◆ **SELECTED EXTRACT**
-- Start --

The fifth column in Table 3 represents the minimal replication effect size, meaning that the replication study of the corresponding original SCORE study should have at least that effect size in order for the meta-analytic result to be statistically significant (i.e., the original study is then replicated successfully). In this column, it can be observed that most minimal replication effect sizes are negative (13 out of 17 replication effect sizes). This means that from a meta-analytic perspective, 13 out of 17 studies would be counted as a replication success even if a sample effect size of zero or lower were obtained. For the OSC [4] data, this information can be found in column 4, Table 4. Here, it can be observed that 31 out of 73 minimal replication effect sizes are negative, meaning that from a meta-analytic perspective, slightly fewer than half of these would be counted as a replication success even with a replication effect size of zero.

-- End --

◆ **DATASET EXCERPTS**
-- Start --

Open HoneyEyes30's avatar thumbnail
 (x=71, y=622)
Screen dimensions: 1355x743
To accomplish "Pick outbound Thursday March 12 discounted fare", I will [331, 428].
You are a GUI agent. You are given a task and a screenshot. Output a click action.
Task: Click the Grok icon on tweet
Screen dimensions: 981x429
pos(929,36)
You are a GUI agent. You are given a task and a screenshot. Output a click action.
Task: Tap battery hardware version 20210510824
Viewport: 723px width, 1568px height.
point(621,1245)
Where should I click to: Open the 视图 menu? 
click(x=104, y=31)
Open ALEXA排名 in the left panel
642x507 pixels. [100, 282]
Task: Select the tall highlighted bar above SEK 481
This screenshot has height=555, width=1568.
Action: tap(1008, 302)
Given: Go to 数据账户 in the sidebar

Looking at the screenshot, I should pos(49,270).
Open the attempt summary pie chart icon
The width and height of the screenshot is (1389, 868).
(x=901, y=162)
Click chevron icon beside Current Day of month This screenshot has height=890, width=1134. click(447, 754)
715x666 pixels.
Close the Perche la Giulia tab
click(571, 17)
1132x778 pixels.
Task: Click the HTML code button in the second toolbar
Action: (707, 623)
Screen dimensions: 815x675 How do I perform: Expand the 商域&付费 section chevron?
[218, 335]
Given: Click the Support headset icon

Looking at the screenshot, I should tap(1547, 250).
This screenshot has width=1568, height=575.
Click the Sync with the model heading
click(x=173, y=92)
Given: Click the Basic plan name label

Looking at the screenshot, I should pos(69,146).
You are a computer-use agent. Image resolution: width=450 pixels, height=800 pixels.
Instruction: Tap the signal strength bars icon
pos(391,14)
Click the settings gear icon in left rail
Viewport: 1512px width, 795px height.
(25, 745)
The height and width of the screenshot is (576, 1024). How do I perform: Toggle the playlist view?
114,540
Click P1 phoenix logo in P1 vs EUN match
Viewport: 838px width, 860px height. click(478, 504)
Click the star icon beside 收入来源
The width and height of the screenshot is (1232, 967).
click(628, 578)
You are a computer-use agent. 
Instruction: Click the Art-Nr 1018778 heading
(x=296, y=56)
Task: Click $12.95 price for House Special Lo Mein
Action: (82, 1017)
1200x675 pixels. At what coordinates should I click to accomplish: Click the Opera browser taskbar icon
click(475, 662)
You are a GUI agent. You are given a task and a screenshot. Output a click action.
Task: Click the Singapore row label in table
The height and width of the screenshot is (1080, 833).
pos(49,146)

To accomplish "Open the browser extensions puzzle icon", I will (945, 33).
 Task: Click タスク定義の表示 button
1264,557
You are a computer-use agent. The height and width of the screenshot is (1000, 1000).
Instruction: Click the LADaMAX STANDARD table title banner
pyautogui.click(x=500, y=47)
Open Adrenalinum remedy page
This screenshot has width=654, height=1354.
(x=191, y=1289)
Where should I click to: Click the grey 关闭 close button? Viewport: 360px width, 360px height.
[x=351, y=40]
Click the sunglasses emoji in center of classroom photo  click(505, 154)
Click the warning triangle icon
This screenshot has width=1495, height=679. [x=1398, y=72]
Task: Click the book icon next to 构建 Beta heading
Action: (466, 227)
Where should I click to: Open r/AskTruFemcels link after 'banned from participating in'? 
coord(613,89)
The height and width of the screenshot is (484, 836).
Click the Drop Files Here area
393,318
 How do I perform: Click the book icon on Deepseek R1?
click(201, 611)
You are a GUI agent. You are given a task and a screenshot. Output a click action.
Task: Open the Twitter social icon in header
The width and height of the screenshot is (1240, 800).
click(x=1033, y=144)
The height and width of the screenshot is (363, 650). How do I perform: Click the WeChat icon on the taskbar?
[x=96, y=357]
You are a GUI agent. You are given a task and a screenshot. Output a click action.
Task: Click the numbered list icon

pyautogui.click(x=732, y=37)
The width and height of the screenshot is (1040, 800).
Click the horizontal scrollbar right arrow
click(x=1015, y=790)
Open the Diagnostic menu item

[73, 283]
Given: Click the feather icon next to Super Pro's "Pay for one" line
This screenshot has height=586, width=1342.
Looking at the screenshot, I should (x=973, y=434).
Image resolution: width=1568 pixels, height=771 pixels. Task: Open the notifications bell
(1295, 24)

-- End --

◆ **TO DO**
Please continue the passage on minimal replication effect sizes from where it stops.

◆ **ANSWER BELOW**
The probability of finding at least the minimal replication effect size for the 17 original SCORE studies, given Model 1 (i.e., the sceptic estimate model, where the true effect size ~N(0, 0.1)) is presented in column 6 of Table 3. We can observe that these probabilities are pretty high for most original SCORE studies: 13 out of 17 probabilities are higher than 50%, meaning that according to our analysis, 13 out of 17 original SCORE studies have a probability of more than 50% to be successfully replicated, given the sceptic estimate model. The other four studies have probabilities higher than 30%. Taken together, this shows that if each of these studies have an underlying population effect of zero, it is still likely for many of these replications to be successful when viewed through a meta-analytic lens.

Regarding the OSC [4] data, 31 out of 73 probabilities are higher than 50% under the sceptic model (i.e., 31 of 73 orange dots are above 0.50), meaning that when using meta-analysis as a replication success metric, approximately half of the original OSC [4] studies (31 out of 73) had a probability of more than 50% to be successfully replicated, given the sceptic estimate model (see also column 5 in Table 4). The results here are somewhat less extreme than those for the SCORE studies.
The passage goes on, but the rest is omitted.